Poésie/Etats-Unis 2 janvier John Freeman

La poésie entretient un rapport intime avec la réalité. John Freeman le rappelle avec justesse. Le titre de son premier recueil aussi : Vous êtes ici. Sous la désignation du lieu, il s'agit donc bien d'ancrer le lecteur dans le réel, celui qu'il perçoit et celui où il se trouve. « On écoutait le rien devenir quelque chose. » Quelle meilleure définition pourrait-on donner de la contemplation ? C'est dans cette attente que le poème prend forme et que les mots s'ajustent.

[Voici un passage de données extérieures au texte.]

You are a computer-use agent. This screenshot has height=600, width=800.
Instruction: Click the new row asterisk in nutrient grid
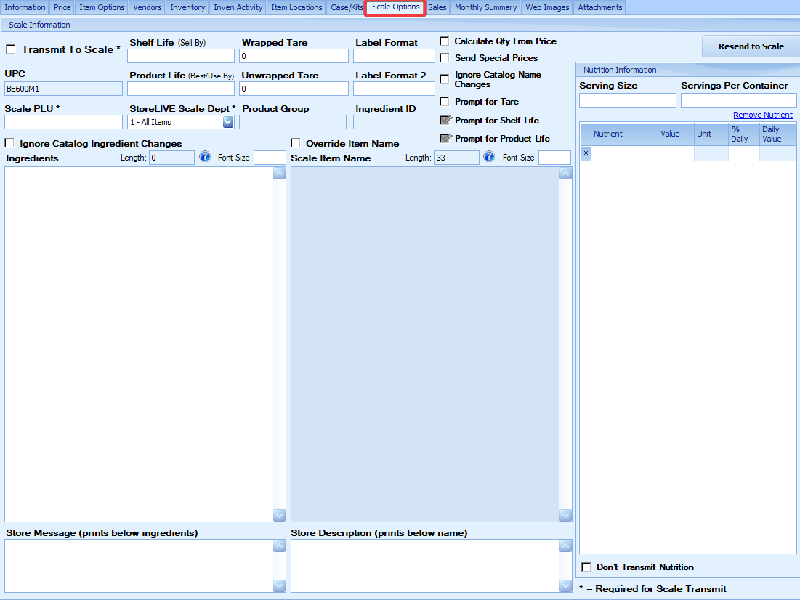click(586, 153)
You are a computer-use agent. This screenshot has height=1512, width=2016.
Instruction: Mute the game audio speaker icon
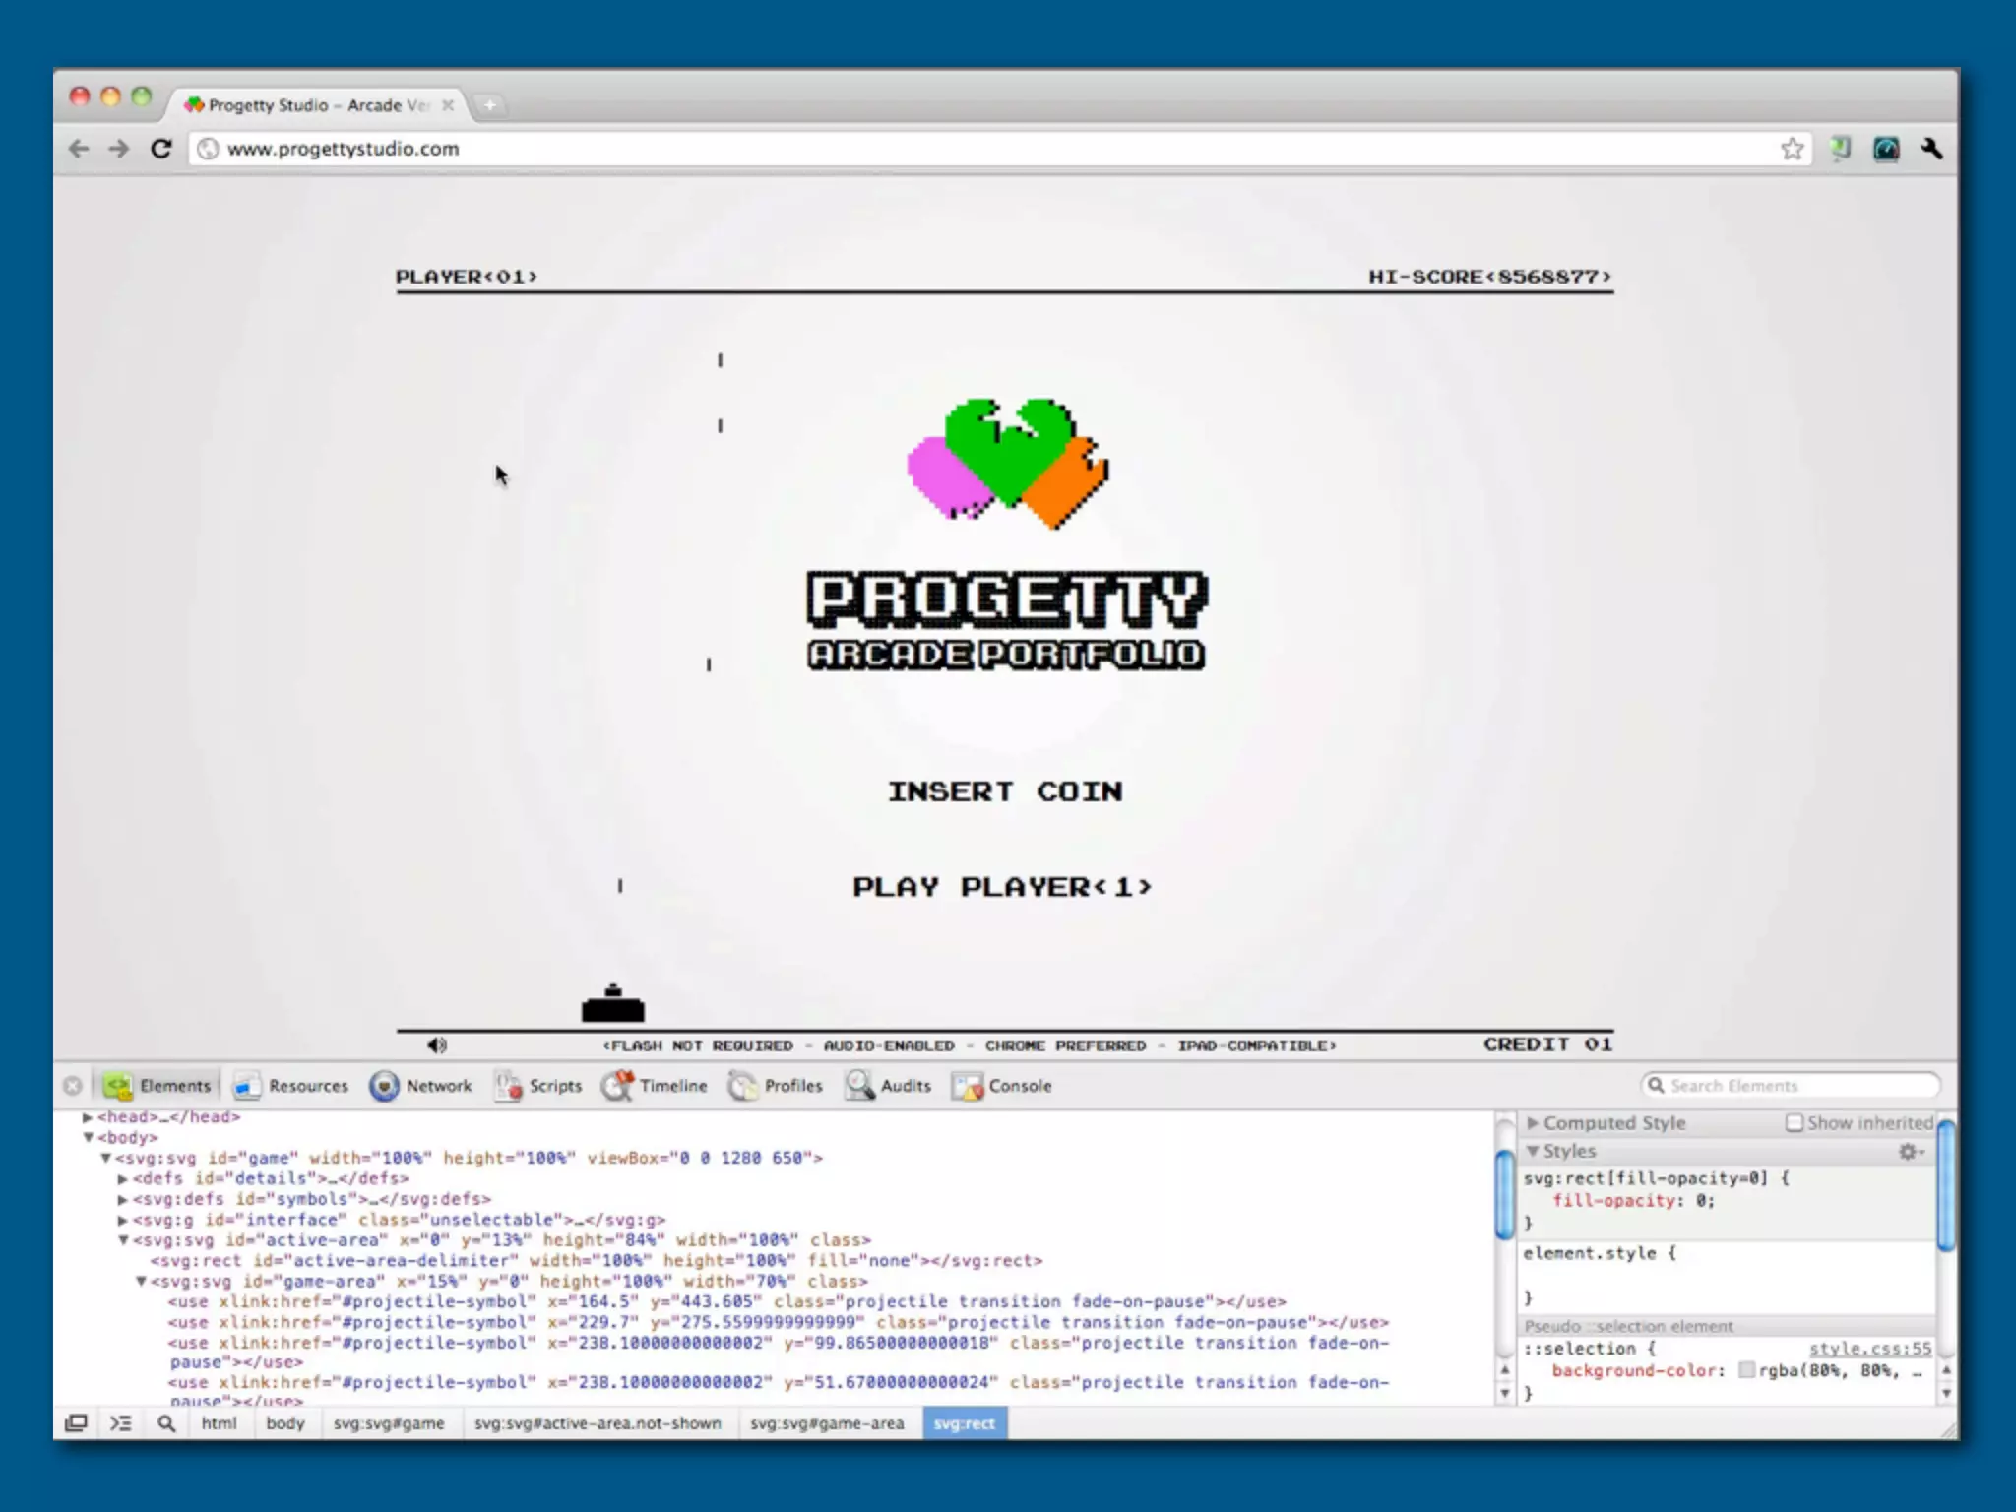click(437, 1044)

Dans ses poésies, le rédacteur en chef du site Lit-Hub dévoile ses influences multiples. Celles de la Beat generation sans doute - après tout, il est américain -, mais aussi les surréalistes qui ont traficoté le langage pour l'élever à la hauteur de leurs rêves. « Le coiffeur approche une lame de mon cou et taille jusqu'à ce que ma tête devienne aussi lisse et parfumée qu'un passé qui ne serait pas passé, mais présent. » Derrière l'image forte, il y a peut-être un souvenir de l'armée. Mais il y a surtout le secret de la juxtaposition des mots. « On a la rage de créer, de nommer, de redessiner le monde. »

Le critique littéraire, qui a longtemps dirigé la revue Granta à Londres, est à l'aise dans les figures courtes pour dire le quotidien, la justice, la misère, les guerres, l'amour quand même et la mort quelquefois. Ainsi, cette jeune femme qui envoie par téléphone une photo d'un cimetière de Denver. « Regarde, John, on est morts. » Ou encore ce texte intitulé « Paris, 14 juillet » où il est toujours question de dire ce qui nous entoure pour chercher à le comprendre. « Nous vivons sur les terres crépusculaires du langage. Ceci n'est pas un invité, ceci est un étranger. »

La poésie se montre ici comme autobiographie morcelée, comme un miroir brisé dont les morceaux ne pourront jamais être recollés pour reconstituer la glace d'origine. « Souviens-toi des plus beaux noms du monde. Ecoute le long et puissant sifflement qui chante dans l'interstice entre ce qui est et le nom que nous lui donnons. » Avec la détermination de ceux qui savent où ils veulent aller, John Freeman emprunte cette voie étroite entre ce qui est vraiment et ce que l'on désigne comme tel.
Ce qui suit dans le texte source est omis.